Source material: Begin

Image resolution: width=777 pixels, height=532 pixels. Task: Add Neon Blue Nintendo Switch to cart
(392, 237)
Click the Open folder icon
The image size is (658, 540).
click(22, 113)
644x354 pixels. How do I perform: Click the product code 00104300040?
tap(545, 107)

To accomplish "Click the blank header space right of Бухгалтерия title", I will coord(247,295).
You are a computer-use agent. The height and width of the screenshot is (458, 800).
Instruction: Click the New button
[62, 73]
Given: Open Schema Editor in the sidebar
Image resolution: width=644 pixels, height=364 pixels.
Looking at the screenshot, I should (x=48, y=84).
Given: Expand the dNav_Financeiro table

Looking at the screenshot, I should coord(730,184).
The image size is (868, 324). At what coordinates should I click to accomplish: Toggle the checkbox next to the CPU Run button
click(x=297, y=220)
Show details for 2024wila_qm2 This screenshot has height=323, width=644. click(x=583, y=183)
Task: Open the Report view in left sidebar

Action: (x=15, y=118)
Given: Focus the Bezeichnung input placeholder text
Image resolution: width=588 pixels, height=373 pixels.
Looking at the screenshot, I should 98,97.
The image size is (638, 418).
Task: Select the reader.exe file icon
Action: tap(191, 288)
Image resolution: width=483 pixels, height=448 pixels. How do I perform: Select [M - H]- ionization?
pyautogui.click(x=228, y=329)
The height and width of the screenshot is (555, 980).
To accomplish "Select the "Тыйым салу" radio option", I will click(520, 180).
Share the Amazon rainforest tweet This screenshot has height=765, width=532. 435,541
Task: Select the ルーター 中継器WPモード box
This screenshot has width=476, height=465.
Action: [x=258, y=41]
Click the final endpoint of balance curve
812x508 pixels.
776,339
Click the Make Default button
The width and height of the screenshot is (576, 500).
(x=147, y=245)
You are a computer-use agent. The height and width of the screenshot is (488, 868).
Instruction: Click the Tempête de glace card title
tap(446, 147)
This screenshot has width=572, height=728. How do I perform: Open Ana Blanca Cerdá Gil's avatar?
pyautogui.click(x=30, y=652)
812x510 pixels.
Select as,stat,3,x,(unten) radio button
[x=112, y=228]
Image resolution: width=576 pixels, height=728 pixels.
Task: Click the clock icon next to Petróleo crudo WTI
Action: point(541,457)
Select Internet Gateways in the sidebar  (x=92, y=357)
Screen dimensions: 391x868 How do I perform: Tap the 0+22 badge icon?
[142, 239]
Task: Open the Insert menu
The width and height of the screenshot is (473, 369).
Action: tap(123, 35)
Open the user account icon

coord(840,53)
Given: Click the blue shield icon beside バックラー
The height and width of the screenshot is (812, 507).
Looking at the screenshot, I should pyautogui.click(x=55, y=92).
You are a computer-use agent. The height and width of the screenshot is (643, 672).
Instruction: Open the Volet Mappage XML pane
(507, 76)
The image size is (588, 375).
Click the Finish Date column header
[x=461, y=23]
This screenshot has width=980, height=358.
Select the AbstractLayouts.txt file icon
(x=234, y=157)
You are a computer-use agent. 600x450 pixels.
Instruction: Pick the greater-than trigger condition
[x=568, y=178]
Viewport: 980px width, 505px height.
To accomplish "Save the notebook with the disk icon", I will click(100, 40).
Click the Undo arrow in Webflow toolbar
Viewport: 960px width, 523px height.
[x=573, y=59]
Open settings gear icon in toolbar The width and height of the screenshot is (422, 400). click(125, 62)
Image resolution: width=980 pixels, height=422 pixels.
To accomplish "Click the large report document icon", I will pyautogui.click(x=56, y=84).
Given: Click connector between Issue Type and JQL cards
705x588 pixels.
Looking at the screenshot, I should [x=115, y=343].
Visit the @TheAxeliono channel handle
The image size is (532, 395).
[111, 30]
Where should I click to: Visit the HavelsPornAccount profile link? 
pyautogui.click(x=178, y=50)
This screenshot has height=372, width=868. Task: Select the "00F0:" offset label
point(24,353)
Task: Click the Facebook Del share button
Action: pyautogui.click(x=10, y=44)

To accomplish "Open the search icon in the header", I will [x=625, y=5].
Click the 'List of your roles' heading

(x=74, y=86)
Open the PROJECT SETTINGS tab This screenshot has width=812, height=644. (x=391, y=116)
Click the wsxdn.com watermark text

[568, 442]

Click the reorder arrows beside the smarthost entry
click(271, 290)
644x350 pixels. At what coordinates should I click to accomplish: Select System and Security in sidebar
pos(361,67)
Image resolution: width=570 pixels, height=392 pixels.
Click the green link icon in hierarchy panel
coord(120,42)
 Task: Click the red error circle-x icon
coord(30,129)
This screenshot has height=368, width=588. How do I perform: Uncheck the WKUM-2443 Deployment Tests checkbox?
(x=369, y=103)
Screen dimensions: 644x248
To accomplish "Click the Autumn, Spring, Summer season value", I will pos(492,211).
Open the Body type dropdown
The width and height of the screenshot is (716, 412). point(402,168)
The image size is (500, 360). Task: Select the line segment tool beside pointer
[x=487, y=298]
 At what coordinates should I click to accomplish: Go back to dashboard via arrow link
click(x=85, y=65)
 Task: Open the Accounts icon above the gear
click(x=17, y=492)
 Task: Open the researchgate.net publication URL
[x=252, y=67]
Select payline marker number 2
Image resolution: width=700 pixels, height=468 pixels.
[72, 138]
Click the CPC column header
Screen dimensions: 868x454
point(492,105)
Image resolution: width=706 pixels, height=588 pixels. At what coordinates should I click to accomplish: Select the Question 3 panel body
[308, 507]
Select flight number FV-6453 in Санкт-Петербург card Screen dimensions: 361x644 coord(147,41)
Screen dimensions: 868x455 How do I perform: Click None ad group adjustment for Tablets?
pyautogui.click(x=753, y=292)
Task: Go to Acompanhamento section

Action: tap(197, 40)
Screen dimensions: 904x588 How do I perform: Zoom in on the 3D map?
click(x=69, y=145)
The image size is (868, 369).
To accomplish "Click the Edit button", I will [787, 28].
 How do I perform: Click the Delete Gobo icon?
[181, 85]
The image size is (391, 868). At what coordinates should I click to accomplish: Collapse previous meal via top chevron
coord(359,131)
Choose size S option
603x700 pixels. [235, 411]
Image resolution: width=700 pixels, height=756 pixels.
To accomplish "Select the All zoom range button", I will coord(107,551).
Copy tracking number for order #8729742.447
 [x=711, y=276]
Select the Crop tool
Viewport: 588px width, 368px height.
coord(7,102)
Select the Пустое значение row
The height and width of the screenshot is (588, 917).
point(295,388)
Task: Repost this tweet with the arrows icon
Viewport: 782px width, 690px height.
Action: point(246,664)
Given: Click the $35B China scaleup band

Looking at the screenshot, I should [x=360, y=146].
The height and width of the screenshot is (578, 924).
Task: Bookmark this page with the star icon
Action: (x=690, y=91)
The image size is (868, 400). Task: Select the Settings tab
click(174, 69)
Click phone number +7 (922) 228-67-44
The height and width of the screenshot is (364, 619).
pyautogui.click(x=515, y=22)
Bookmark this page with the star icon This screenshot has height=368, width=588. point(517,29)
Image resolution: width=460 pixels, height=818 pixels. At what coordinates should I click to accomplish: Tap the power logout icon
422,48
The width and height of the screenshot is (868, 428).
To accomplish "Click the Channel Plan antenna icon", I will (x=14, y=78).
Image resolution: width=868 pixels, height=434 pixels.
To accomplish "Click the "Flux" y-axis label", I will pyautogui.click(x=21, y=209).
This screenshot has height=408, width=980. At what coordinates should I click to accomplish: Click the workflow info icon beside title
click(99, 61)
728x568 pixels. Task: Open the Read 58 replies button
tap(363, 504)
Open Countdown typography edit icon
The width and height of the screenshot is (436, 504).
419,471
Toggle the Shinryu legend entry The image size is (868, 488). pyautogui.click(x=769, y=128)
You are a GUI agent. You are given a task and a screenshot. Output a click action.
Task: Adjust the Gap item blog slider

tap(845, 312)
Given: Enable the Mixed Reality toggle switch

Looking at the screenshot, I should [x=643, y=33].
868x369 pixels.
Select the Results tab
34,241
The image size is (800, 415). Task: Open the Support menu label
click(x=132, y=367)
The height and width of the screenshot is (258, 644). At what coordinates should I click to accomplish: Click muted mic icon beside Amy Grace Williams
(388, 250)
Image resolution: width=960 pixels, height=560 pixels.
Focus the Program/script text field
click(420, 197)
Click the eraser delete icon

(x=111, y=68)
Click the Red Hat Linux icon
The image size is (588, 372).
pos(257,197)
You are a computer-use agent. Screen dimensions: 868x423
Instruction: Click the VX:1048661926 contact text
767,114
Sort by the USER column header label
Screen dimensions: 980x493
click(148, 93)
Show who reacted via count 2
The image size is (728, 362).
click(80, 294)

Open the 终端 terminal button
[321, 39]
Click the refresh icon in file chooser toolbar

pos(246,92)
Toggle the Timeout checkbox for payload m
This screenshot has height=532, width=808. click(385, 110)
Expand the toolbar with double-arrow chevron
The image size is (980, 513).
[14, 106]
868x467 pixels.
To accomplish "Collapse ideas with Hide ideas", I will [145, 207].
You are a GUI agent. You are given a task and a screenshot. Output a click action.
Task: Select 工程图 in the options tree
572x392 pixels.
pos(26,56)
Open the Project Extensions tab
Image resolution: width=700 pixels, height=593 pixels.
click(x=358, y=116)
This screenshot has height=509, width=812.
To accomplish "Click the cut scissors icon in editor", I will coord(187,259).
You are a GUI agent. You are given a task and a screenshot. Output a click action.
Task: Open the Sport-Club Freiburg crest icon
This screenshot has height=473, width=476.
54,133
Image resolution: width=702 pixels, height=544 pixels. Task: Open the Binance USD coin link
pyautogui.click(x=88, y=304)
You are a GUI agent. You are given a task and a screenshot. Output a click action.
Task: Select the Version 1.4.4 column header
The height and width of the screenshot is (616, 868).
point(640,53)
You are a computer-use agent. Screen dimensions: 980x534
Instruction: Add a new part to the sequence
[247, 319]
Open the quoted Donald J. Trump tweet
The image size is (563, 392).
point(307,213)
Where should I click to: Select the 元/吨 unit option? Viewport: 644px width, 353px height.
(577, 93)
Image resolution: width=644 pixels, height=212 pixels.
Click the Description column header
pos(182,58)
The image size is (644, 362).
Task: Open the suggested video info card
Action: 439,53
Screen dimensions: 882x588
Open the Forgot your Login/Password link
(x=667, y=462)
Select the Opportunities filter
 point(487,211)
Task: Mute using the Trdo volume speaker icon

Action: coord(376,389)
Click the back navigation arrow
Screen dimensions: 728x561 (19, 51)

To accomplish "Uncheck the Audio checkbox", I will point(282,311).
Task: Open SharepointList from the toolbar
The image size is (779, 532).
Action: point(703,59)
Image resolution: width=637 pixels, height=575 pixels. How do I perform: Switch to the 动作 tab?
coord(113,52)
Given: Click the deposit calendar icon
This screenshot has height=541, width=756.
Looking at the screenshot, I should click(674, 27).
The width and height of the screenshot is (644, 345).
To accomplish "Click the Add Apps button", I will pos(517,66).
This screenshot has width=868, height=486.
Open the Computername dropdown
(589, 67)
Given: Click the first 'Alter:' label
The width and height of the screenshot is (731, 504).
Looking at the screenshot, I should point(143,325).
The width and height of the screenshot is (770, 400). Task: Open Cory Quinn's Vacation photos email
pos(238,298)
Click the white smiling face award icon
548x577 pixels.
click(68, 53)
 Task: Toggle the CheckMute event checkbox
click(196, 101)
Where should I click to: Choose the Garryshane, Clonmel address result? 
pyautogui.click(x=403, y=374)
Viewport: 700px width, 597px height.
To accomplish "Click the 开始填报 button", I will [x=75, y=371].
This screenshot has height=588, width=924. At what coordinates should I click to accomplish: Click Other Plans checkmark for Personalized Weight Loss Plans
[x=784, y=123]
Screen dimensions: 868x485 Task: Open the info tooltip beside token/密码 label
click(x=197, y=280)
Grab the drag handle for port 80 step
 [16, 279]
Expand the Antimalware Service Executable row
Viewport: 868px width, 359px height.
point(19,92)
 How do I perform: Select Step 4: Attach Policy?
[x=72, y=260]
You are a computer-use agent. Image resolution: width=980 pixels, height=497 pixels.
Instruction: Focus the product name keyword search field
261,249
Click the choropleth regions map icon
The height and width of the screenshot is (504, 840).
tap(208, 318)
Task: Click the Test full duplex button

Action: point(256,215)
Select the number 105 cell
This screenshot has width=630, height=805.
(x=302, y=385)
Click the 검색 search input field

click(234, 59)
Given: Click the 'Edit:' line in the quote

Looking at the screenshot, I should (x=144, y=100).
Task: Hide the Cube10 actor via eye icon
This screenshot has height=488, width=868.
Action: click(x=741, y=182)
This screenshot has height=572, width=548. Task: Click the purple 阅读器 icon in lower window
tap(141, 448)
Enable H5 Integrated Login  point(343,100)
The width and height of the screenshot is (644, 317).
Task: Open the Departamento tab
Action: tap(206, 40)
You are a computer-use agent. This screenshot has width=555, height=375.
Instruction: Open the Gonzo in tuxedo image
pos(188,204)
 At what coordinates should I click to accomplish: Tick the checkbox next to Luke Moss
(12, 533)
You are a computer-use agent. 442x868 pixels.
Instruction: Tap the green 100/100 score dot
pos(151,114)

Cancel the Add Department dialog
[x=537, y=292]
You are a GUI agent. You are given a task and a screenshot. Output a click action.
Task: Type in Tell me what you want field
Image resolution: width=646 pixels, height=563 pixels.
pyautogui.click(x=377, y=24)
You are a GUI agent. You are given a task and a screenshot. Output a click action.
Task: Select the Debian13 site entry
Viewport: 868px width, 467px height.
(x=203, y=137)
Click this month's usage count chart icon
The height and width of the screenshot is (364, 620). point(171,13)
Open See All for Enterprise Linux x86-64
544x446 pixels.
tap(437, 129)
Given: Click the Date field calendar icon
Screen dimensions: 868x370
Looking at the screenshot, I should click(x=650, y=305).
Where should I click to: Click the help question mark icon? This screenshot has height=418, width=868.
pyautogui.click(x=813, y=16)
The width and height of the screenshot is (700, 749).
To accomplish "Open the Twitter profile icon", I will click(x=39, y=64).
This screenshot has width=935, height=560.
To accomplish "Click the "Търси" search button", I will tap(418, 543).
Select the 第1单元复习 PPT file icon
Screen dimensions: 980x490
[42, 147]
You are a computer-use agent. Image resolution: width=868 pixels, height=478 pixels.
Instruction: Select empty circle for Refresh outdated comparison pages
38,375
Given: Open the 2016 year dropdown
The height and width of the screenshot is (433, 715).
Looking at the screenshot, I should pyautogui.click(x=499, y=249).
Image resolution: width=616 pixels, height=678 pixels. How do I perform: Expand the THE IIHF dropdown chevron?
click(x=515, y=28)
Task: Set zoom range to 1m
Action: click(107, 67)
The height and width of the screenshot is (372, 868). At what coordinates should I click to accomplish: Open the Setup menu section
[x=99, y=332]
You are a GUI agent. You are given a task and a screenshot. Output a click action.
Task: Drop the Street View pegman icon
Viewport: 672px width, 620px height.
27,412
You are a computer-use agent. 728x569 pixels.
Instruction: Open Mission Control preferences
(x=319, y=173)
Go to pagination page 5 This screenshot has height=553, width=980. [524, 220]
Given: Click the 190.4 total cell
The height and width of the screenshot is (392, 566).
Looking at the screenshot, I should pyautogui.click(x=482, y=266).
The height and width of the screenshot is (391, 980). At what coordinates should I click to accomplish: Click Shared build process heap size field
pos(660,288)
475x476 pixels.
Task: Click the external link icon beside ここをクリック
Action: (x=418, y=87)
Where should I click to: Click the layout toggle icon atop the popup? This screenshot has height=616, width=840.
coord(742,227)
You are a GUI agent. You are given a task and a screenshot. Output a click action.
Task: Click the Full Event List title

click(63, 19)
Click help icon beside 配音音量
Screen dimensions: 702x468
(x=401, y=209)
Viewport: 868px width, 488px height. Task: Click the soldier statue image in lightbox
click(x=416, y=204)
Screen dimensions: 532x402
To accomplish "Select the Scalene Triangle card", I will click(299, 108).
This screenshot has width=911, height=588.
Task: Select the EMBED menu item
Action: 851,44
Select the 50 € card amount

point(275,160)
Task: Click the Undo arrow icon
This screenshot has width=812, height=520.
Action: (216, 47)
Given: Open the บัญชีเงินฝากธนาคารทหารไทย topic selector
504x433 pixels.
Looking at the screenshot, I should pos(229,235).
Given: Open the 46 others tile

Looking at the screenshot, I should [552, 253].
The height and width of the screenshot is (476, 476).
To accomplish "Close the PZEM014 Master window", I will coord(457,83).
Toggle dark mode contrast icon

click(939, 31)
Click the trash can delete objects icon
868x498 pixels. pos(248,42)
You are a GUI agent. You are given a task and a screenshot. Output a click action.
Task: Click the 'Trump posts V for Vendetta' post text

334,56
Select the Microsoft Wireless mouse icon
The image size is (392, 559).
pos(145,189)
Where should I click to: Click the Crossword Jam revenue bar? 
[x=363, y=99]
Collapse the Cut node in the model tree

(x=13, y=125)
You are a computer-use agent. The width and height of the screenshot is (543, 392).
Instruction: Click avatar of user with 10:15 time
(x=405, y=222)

Source material: End

> [Activity]: Go over the entries above and say how many lines hold the string "Show", with no other text.

> [Exercise solution]: 2